I request and authorize above listed provider of service, and/or such other persons as he/she
may appoint, to perform or assist in the performance of the dental treatment or procedures
indicated below, which consists of but is not limited to:Fillings, Crowns, Bridges, Laminates,
Dentures (Full or Partial), Periodontal Disease, Endodontic Treatment (Root Canal), Removal of
Teeth (Extractions), Drugs, Medications and Anesthetics. I understand that the purpose of this
procedure is treatment purpose.
I understand that there have been no guarantees given or implied of any sort by anyone as to
the results that may be obtained.
I understand that the above described treatment or procedure involves inherent risks.
As an alternative to this therapy, I may elect to alt treatment or no treatment.
Further, it is understood that unforeseen conditions or circumstances may arise during the
course of the above described procedures or alternate treatments. Therefore, I consent to
authorize the performance of any care, procedure, or treatment not specified above that the
dentist believes necessary or advisable as a result of these unforeseen events or conditions.

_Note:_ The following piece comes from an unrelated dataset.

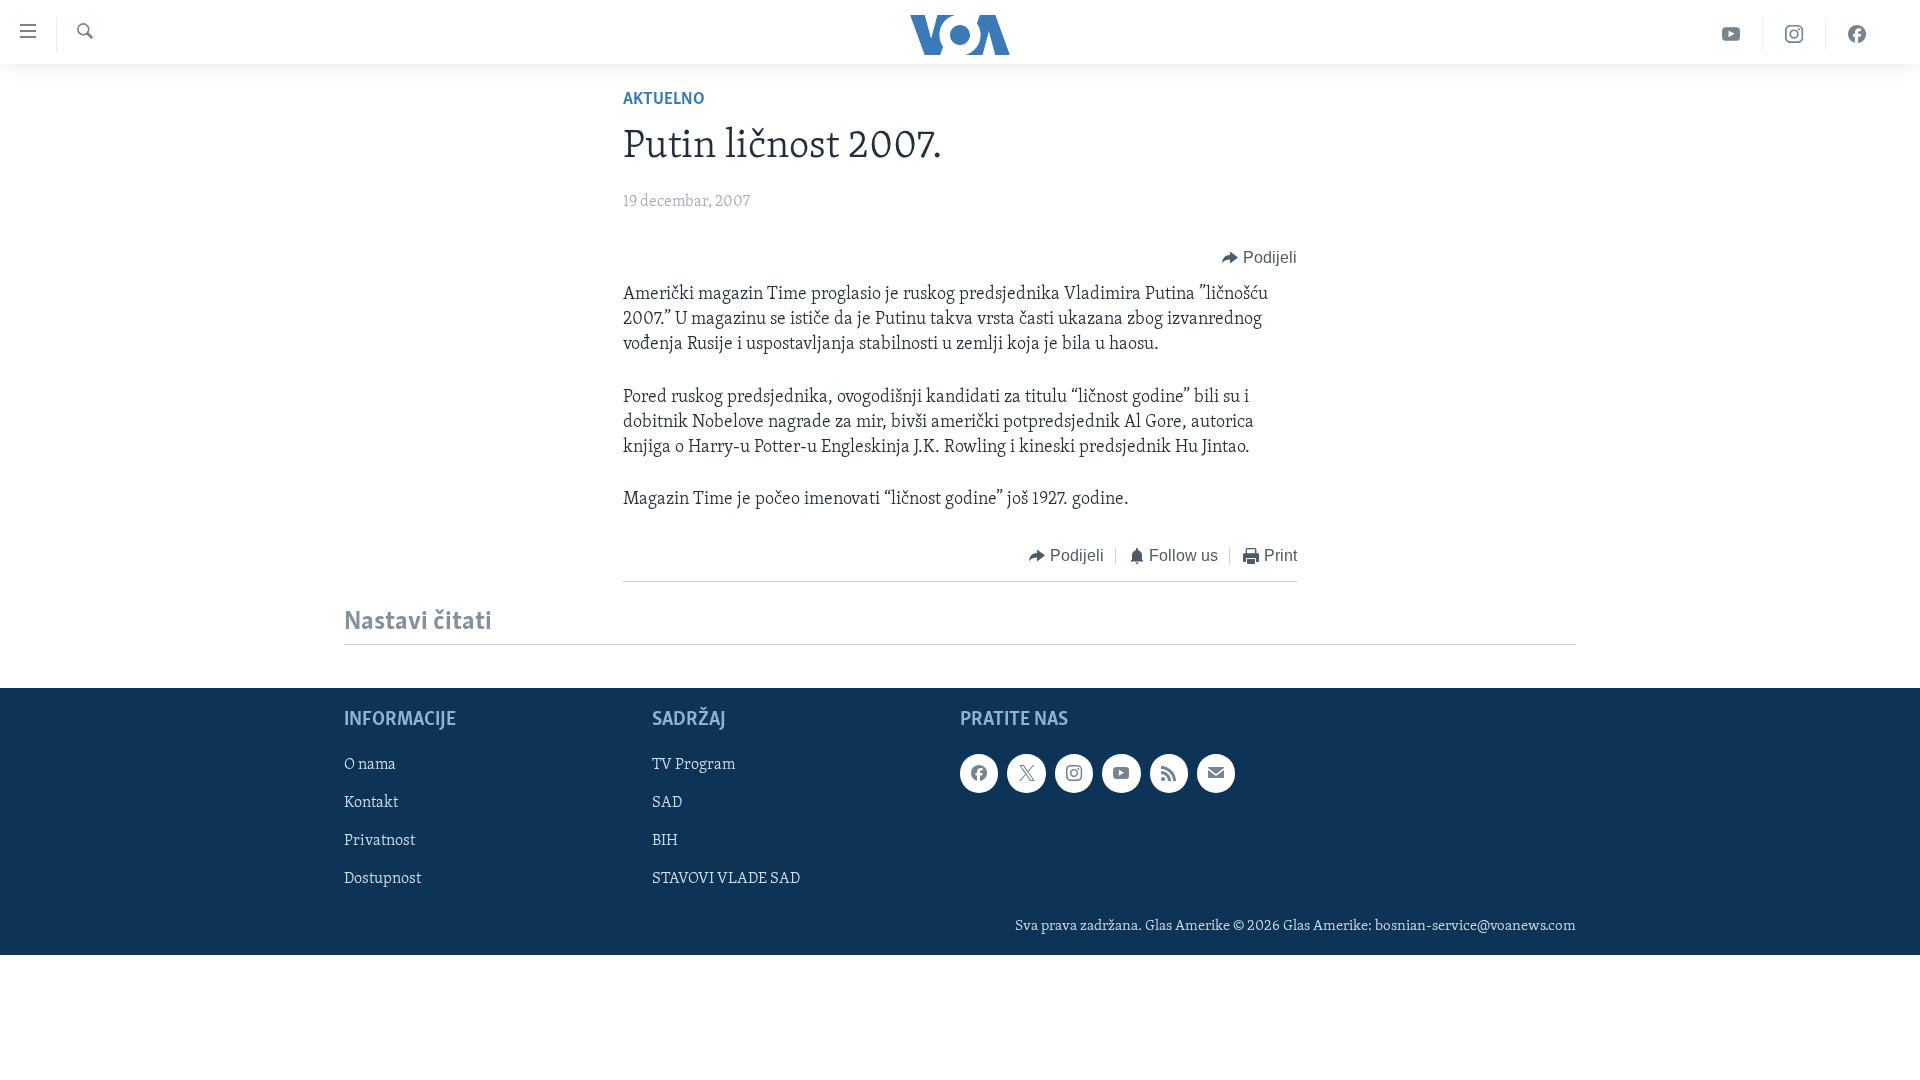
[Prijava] (1216, 773)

I consent to the administration of any anesthetic that the dentist (or his/her appointees) deems
necessary to provide proper treatment.
I understand that there are risks involved with the administration of anesthesia. Antibiotics,
analgesics, natural supplements and other medications can cause allergic reactions (redness,
swelling, and or anaphylactic shock). Injections of local anesthetics can cause numbness of the
teeth, lips, and surrounding tissues. Though quite rare, this numbness can sometimes be
permanent. Bisphosphonate (ex. Fosomax) therapy for osteoporosis can compromise treatment.
I have been given an opportunity to refuse to consent to any and all treatment or procedures
specified in this form and have indicated my exclusions by drawing a line through the
objectionable word(s), sentence(s), or paragraph(s), and writing my initials next to the portion
to which I refuse to consent. I am also free to indicate at the end of this form anything not
mentioned herein, but to which I refuse to consent.